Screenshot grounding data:
────────
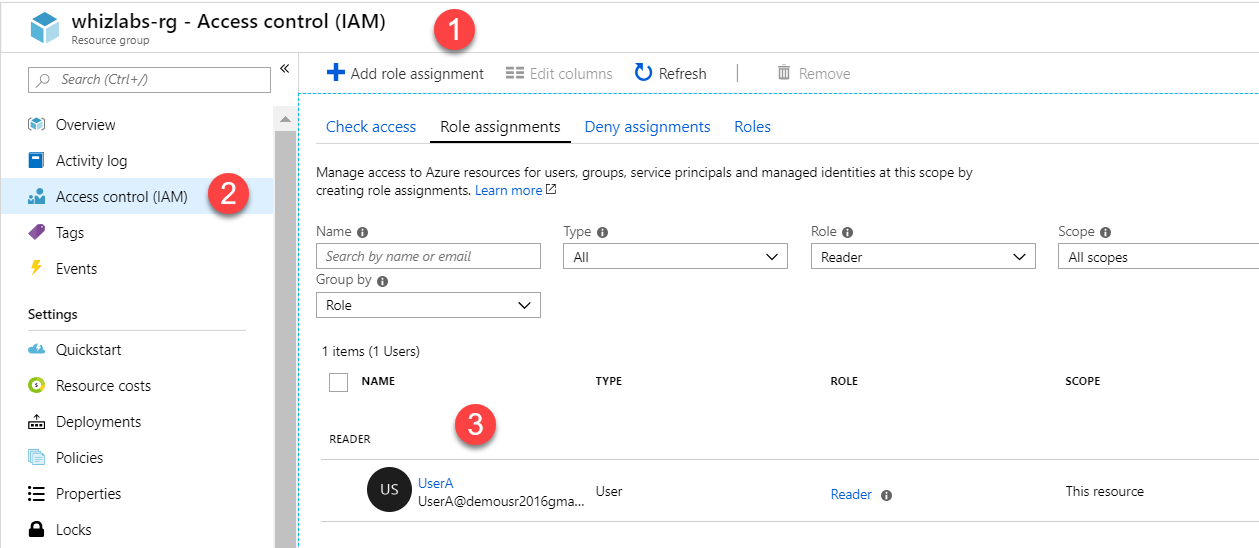Click Add role assignment button
The height and width of the screenshot is (548, 1259).
point(405,73)
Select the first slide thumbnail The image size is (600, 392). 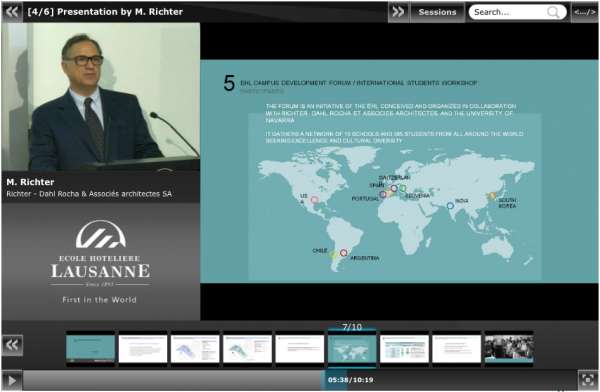click(x=91, y=348)
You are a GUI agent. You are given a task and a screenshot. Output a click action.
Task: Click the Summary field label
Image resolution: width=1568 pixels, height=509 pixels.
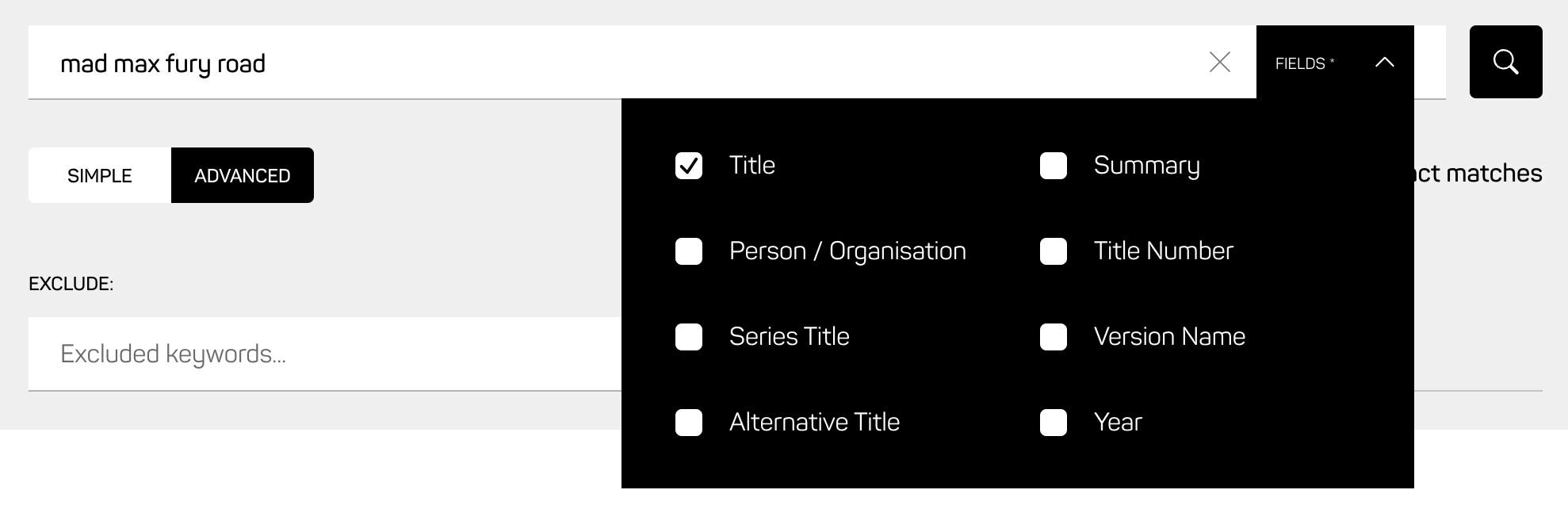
────────
#### [Your objective]
Nothing but the lines from the line containing "You are a GUI" through the end of the data, both ends included, is to be reproduced, exactly as written and without the pictures.

#### [Solution to this problem]
You are a GUI agent. You are given a task and a screenshot. Output a click action.
Task: Click the Summary field label
Image resolution: width=1568 pixels, height=509 pixels.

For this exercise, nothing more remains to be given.